Couture week has always been full of celebrities, but right now, everyone looks like they’re dressing for the character version of themselves.
As I watched models move through these enormous silhouettes (sleeves that look like they could knock over a tower, skirts that seemingly take up an entire stadium) it clicked. This is fashion at full volume. And honestly? That’s exactly where Gen Z lives.
Gen Z doesn’t really get dressed the way millennials used to. They don’t just put on sunglasses. They give mob wife. They don’t just wear a vintage skirt. They aspire to poetcore. You walk outside and you’re not wearing denim, you’re announcing an era. Everything is coded, referenced, named, memed.
Couture, in all its absurd, impractical glory, is doing the same thing.
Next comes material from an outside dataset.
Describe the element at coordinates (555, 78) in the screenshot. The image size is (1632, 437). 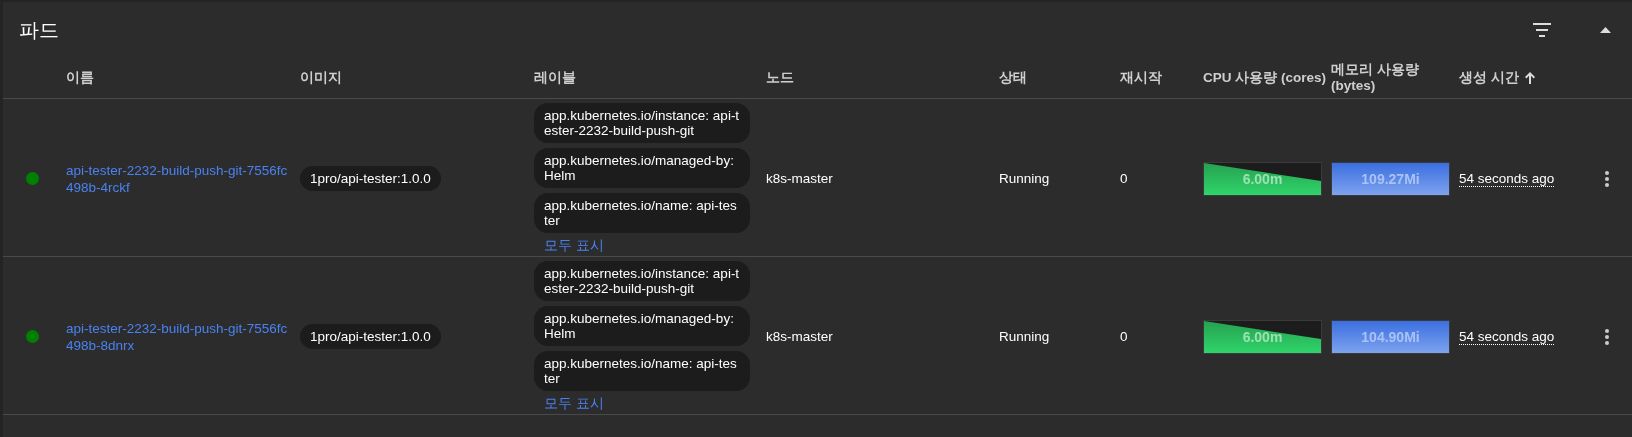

It’s trying to be instantly legible from across the room, and of course, from across a screen.
The world is loud. Life is heavy. Everything feels a little unstable. And Gen Z responds by going extreme: extreme humor, extreme aesthetics, extreme self-definition. Couture responds with extreme clothes.
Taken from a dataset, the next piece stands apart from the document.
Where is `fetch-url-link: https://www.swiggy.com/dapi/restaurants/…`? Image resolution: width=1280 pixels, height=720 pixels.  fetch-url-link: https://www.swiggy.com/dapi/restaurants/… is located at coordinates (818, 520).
As of this writing, we’re still waiting on the chaos and romance of Giambattista Valli, a show that traditionally delivers its own brand of larger-than-life storytelling. But even without them, the message of this couture season is already clear: Gen Z extremes are in; Millennial gray is out.
So when people ask, why are the gowns so big this year? Why the huge hats, the volume, the exaggerated everything?!
Honestly, it’s simple: couture is speaking in the language of a generation that doesn’t want to disappear. And couture, for once, is on time to the conversation.